The bureau chief urged caution in identifying witnesses to gang crimes or residents of areas with a heavy gang presence.
"We respect their request for anonymity and often, especially with younger subjects, do not use their names even if they don't request it," she related.
She also suggested that newspapers carefully select photographs to accompany stories.
The Tribune, which earned accolades last year for running a front-page photo of every child killed under violent circumstances in Chicago, recently published a picture on page one of a young boy whose friend was killed in a suspected gang-related incident. The boy's relatives feared the publicity could harm him, but editors reasoned using the photo was acceptable because of the high profile of the case. The image conveyed the effect of a child's death on other children, they determined.

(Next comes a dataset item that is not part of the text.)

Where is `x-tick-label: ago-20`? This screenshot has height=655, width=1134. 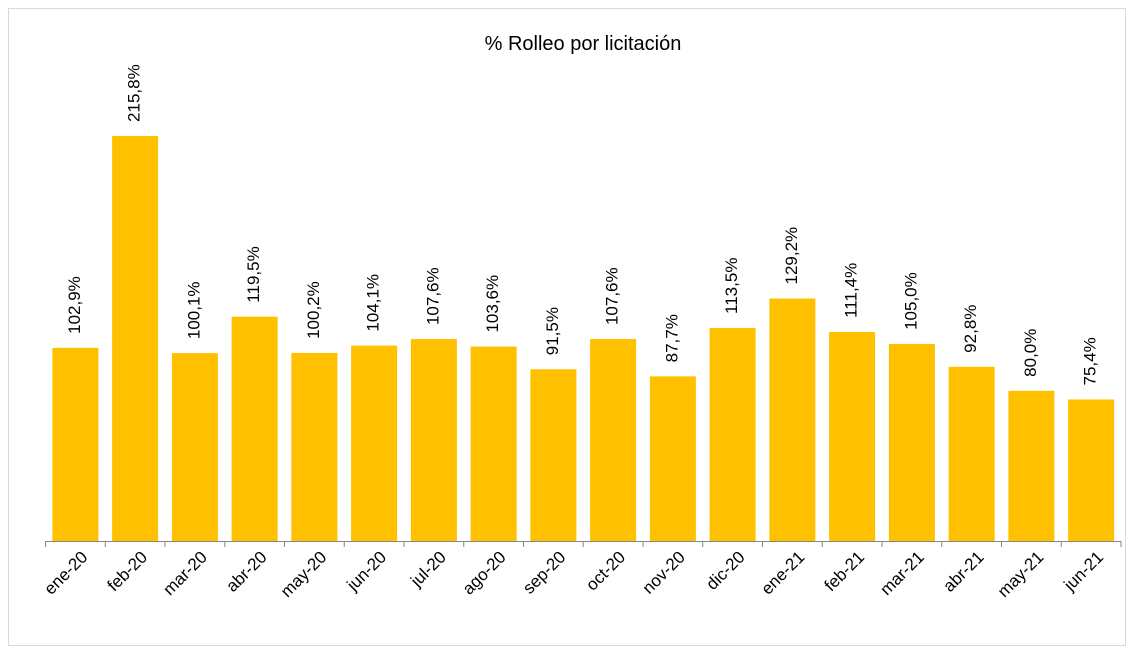 x-tick-label: ago-20 is located at coordinates (484, 574). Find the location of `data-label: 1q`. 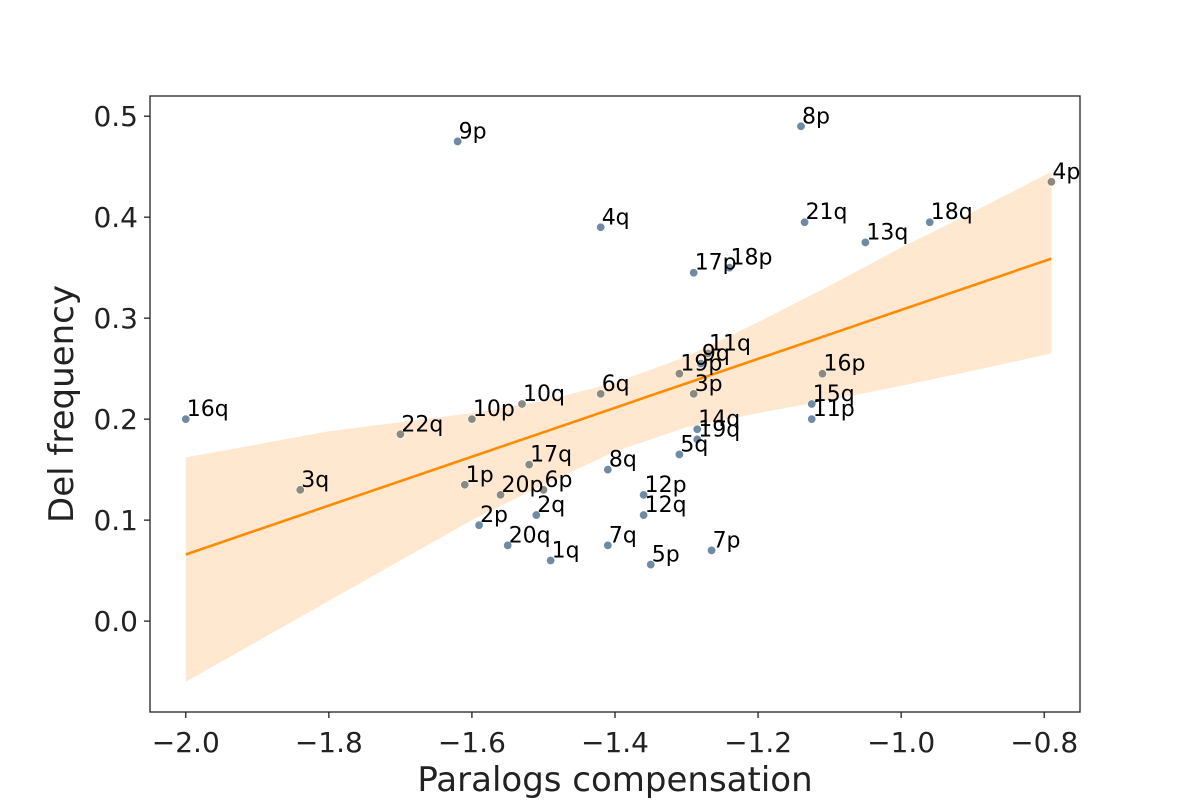

data-label: 1q is located at coordinates (566, 552).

Fort Lauderdale Sun-Sentinel education writer Bill Hirschman wondered who journalists think they're protecting by not revealing the names of youths who commit violent crimes.
"As a practical matter in the community, those names are well-known before your newspaper hits the street and in some cases before your broadcast hits the air," he told SPJ members.
Columbus Dispatch police reporter Bruce Cadwallader said he has had cops tell him it is illegal to print the names of juvenile offenders, and he expressed amazement at the number of newspeople who don't know it is their constitutional right to do so.
"Aren't we hurting ourselves by not using the names?" he asked, adding, "If a juvenile is charged with a serious crime in my community, I don't care ? I'm going to run his name. I'm still a little bit confused about why people in our own organizations don't fight for more publication of juvenile crimes."